* **SUPPLIED DATA**:

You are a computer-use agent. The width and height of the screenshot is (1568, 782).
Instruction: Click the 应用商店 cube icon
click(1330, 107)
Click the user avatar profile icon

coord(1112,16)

--

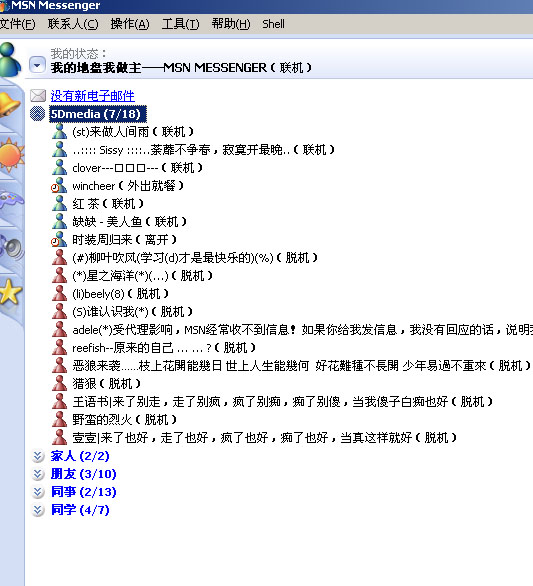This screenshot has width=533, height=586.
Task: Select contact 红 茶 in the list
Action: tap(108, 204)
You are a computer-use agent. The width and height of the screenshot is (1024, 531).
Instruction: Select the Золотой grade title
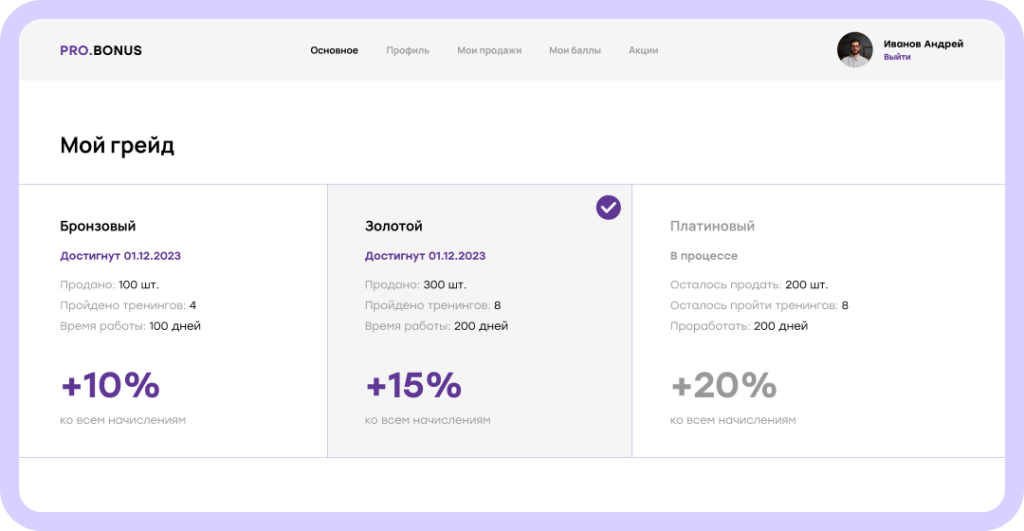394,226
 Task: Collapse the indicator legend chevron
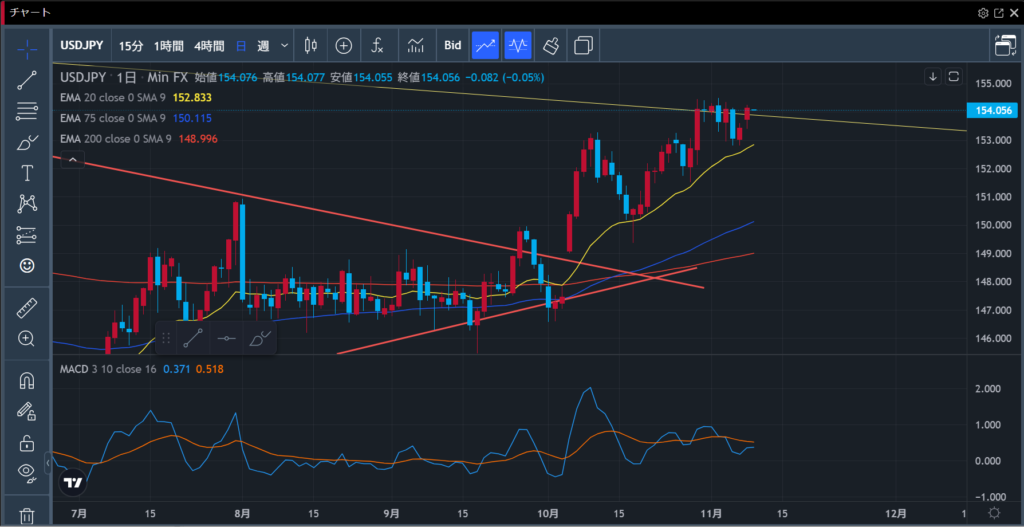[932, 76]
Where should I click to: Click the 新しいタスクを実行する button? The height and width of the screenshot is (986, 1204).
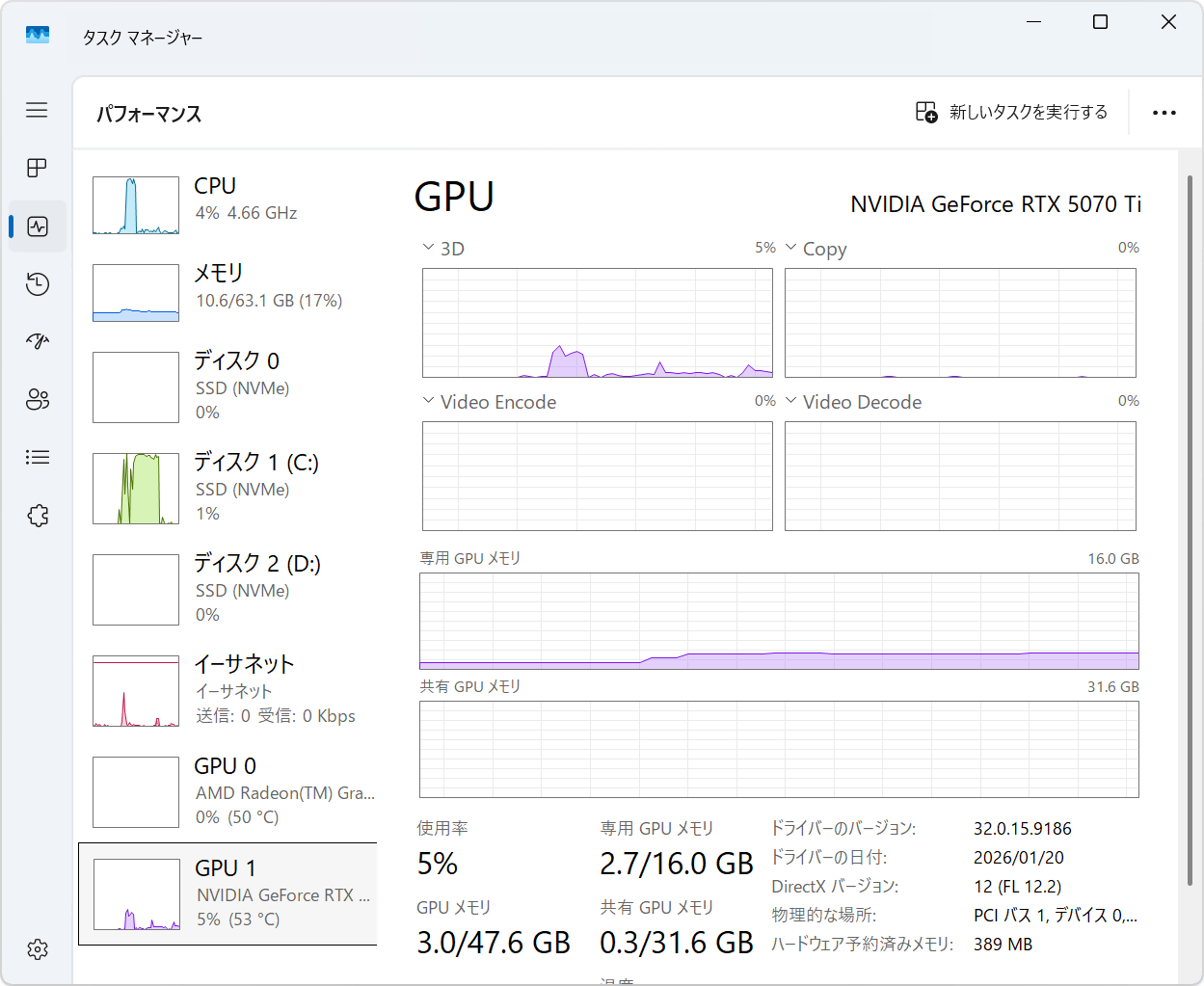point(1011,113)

...

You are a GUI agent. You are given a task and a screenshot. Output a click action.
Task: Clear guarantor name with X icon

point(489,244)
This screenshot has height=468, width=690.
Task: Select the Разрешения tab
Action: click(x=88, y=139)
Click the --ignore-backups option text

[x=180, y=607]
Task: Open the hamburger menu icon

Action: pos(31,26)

* **PROBLEM DESCRIPTION**:
Substitute "arrow" for "chevron" in the records from the line with "This screenshot has width=533, height=586." up to and including the line with "point(1011,113)", keeping everything else unchanged. Reproduce only those lines, and leave the pictures out of the answer.

* **SOLUTION BELOW**:
This screenshot has width=533, height=586.
Task: Select contact 红 茶 in the list
Action: tap(108, 204)
You are a computer-use agent. The width and height of the screenshot is (1024, 531).
Instruction: Select the Золотой grade title
394,226
 Task: Collapse the indicator legend arrow
[932, 76]
Where should I click to: Click the 新しいタスクを実行する button? The height and width of the screenshot is (986, 1204).
point(1011,113)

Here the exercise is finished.